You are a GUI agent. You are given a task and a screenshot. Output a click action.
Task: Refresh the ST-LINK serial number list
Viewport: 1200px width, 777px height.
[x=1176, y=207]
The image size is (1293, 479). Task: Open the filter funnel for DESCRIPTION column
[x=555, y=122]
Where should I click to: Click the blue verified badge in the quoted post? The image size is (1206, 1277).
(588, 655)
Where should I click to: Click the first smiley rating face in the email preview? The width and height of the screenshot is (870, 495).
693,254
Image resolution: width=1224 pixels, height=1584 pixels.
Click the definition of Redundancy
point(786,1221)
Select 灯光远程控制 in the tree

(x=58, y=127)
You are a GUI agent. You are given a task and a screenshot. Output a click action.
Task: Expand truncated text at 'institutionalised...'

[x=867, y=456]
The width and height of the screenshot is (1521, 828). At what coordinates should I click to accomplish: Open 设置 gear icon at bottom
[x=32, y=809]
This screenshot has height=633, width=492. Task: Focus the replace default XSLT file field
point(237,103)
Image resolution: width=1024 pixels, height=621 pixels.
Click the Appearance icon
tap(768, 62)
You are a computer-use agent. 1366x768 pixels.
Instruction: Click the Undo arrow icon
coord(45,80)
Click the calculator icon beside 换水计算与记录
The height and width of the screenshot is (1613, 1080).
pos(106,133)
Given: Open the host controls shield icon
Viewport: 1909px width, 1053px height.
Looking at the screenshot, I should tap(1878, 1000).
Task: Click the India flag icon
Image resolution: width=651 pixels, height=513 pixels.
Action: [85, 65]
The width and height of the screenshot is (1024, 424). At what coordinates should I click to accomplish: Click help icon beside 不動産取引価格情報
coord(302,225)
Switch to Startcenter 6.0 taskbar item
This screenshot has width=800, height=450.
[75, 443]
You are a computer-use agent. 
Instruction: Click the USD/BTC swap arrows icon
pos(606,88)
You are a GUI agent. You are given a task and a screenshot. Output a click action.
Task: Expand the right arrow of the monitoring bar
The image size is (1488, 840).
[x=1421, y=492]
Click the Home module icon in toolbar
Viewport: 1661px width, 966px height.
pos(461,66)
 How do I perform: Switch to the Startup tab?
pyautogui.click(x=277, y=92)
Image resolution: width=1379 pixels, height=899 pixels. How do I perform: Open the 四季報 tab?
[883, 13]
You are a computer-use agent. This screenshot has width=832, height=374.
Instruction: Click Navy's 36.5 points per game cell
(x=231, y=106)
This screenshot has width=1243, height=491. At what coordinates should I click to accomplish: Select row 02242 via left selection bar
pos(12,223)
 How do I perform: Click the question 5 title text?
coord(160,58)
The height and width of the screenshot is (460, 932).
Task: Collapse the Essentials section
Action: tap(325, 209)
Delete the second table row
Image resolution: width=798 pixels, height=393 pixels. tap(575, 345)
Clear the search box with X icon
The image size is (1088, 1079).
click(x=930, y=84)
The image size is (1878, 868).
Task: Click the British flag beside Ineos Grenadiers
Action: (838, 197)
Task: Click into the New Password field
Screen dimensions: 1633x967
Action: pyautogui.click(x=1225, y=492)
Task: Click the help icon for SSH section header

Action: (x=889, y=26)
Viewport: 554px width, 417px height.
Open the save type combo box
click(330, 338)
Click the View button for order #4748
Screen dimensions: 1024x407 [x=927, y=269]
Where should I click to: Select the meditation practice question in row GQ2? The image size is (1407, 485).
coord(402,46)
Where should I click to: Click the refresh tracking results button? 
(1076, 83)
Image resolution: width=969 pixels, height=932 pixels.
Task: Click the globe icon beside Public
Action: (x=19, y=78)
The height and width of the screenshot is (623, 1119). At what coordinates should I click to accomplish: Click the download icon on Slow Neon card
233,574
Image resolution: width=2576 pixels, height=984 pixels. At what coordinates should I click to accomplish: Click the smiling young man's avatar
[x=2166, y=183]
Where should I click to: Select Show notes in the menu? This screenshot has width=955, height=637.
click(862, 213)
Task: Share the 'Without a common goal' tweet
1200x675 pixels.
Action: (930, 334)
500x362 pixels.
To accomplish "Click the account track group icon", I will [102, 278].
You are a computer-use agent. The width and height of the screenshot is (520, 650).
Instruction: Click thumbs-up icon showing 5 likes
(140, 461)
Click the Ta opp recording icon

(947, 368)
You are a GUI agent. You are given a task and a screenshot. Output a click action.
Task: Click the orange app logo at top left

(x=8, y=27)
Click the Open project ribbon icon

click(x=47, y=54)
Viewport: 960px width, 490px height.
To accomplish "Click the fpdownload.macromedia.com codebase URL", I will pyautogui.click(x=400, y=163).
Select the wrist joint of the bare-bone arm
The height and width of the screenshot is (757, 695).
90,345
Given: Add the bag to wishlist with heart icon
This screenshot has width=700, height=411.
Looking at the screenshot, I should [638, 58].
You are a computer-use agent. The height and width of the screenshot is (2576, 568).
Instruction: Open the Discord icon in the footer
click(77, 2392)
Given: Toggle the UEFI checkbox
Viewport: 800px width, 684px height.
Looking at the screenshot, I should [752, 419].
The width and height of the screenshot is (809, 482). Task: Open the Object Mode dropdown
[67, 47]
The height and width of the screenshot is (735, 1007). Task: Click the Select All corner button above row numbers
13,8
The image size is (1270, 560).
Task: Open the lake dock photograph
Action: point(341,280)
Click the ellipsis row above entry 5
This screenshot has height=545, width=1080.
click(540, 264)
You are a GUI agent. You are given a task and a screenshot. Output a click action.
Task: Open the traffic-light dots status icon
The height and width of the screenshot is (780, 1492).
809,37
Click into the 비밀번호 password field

--------------------

### Assigned task
An exact transcription of the entries is needed, complete to the final line.

### Answer to this exercise
You are a GUI agent. You are given a task and a screenshot. Output a click action.
Task: Refresh the ST-LINK serial number list
Viewport: 1200px width, 777px height.
[x=1176, y=207]
The image size is (1293, 479). Task: Open the filter funnel for DESCRIPTION column
[x=555, y=122]
Where should I click to: Click the blue verified badge in the quoted post? The image size is (1206, 1277).
(588, 655)
Where should I click to: Click the first smiley rating face in the email preview? The width and height of the screenshot is (870, 495).
693,254
Image resolution: width=1224 pixels, height=1584 pixels.
Click the definition of Redundancy
point(786,1221)
Select 灯光远程控制 in the tree

(x=58, y=127)
You are a GUI agent. You are given a task and a screenshot. Output a click action.
Task: Expand truncated text at 'institutionalised...'

[x=867, y=456]
The width and height of the screenshot is (1521, 828). At what coordinates should I click to accomplish: Open 设置 gear icon at bottom
[x=32, y=809]
This screenshot has height=633, width=492. Task: Focus the replace default XSLT file field
point(237,103)
Image resolution: width=1024 pixels, height=621 pixels.
Click the Appearance icon
tap(768, 62)
You are a computer-use agent. 1366x768 pixels.
Instruction: Click the Undo arrow icon
coord(45,80)
Click the calculator icon beside 换水计算与记录
The height and width of the screenshot is (1613, 1080).
pos(106,133)
Given: Open the host controls shield icon
Viewport: 1909px width, 1053px height.
Looking at the screenshot, I should tap(1878, 1000).
Task: Click the India flag icon
Image resolution: width=651 pixels, height=513 pixels.
Action: [85, 65]
The width and height of the screenshot is (1024, 424). At what coordinates should I click to accomplish: Click help icon beside 不動産取引価格情報
coord(302,225)
Switch to Startcenter 6.0 taskbar item
This screenshot has width=800, height=450.
[75, 443]
You are a computer-use agent. 
Instruction: Click the USD/BTC swap arrows icon
pos(606,88)
You are a GUI agent. You are given a task and a screenshot. Output a click action.
Task: Expand the right arrow of the monitoring bar
The image size is (1488, 840).
[x=1421, y=492]
Click the Home module icon in toolbar
Viewport: 1661px width, 966px height.
pos(461,66)
 How do I perform: Switch to the Startup tab?
pyautogui.click(x=277, y=92)
Image resolution: width=1379 pixels, height=899 pixels. How do I perform: Open the 四季報 tab?
[883, 13]
You are a computer-use agent. This screenshot has width=832, height=374.
Instruction: Click Navy's 36.5 points per game cell
(x=231, y=106)
This screenshot has width=1243, height=491. At what coordinates should I click to accomplish: Select row 02242 via left selection bar
pos(12,223)
 How do I perform: Click the question 5 title text?
coord(160,58)
The height and width of the screenshot is (460, 932).
Task: Collapse the Essentials section
Action: tap(325, 209)
Delete the second table row
Image resolution: width=798 pixels, height=393 pixels. tap(575, 345)
Clear the search box with X icon
The image size is (1088, 1079).
click(x=930, y=84)
The image size is (1878, 868).
Task: Click the British flag beside Ineos Grenadiers
Action: (838, 197)
Task: Click into the New Password field
Screen dimensions: 1633x967
Action: pyautogui.click(x=1225, y=492)
Task: Click the help icon for SSH section header

Action: (x=889, y=26)
Viewport: 554px width, 417px height.
Open the save type combo box
click(330, 338)
Click the View button for order #4748
Screen dimensions: 1024x407 [x=927, y=269]
Where should I click to: Select the meditation practice question in row GQ2? The image size is (1407, 485).
coord(402,46)
Where should I click to: Click the refresh tracking results button? 
(1076, 83)
Image resolution: width=969 pixels, height=932 pixels.
Task: Click the globe icon beside Public
Action: (x=19, y=78)
The height and width of the screenshot is (623, 1119). At what coordinates should I click to accomplish: Click the download icon on Slow Neon card
233,574
Image resolution: width=2576 pixels, height=984 pixels. At what coordinates should I click to accomplish: Click the smiling young man's avatar
[x=2166, y=183]
Where should I click to: Select Show notes in the menu? This screenshot has width=955, height=637.
click(862, 213)
Task: Share the 'Without a common goal' tweet
1200x675 pixels.
Action: (930, 334)
500x362 pixels.
To accomplish "Click the account track group icon", I will [102, 278].
You are a computer-use agent. The width and height of the screenshot is (520, 650).
Instruction: Click thumbs-up icon showing 5 likes
(140, 461)
Click the Ta opp recording icon

(947, 368)
You are a GUI agent. You are given a task and a screenshot. Output a click action.
Task: Click the orange app logo at top left

(x=8, y=27)
Click the Open project ribbon icon

click(x=47, y=54)
Viewport: 960px width, 490px height.
To accomplish "Click the fpdownload.macromedia.com codebase URL", I will pyautogui.click(x=400, y=163).
Select the wrist joint of the bare-bone arm
The height and width of the screenshot is (757, 695).
90,345
Given: Add the bag to wishlist with heart icon
This screenshot has width=700, height=411.
Looking at the screenshot, I should [638, 58].
You are a computer-use agent. The height and width of the screenshot is (2576, 568).
Instruction: Open the Discord icon in the footer
click(77, 2392)
Given: Toggle the UEFI checkbox
Viewport: 800px width, 684px height.
Looking at the screenshot, I should [752, 419].
The width and height of the screenshot is (809, 482). Task: Open the Object Mode dropdown
[67, 47]
The height and width of the screenshot is (735, 1007). Task: Click the Select All corner button above row numbers
13,8
The image size is (1270, 560).
Task: Open the lake dock photograph
Action: point(341,280)
Click the ellipsis row above entry 5
This screenshot has height=545, width=1080.
click(540, 264)
You are a GUI agent. You are given a task and a screenshot. Output a click action.
Task: Open the traffic-light dots status icon
The height and width of the screenshot is (780, 1492).
809,37
Click into the 비밀번호 password field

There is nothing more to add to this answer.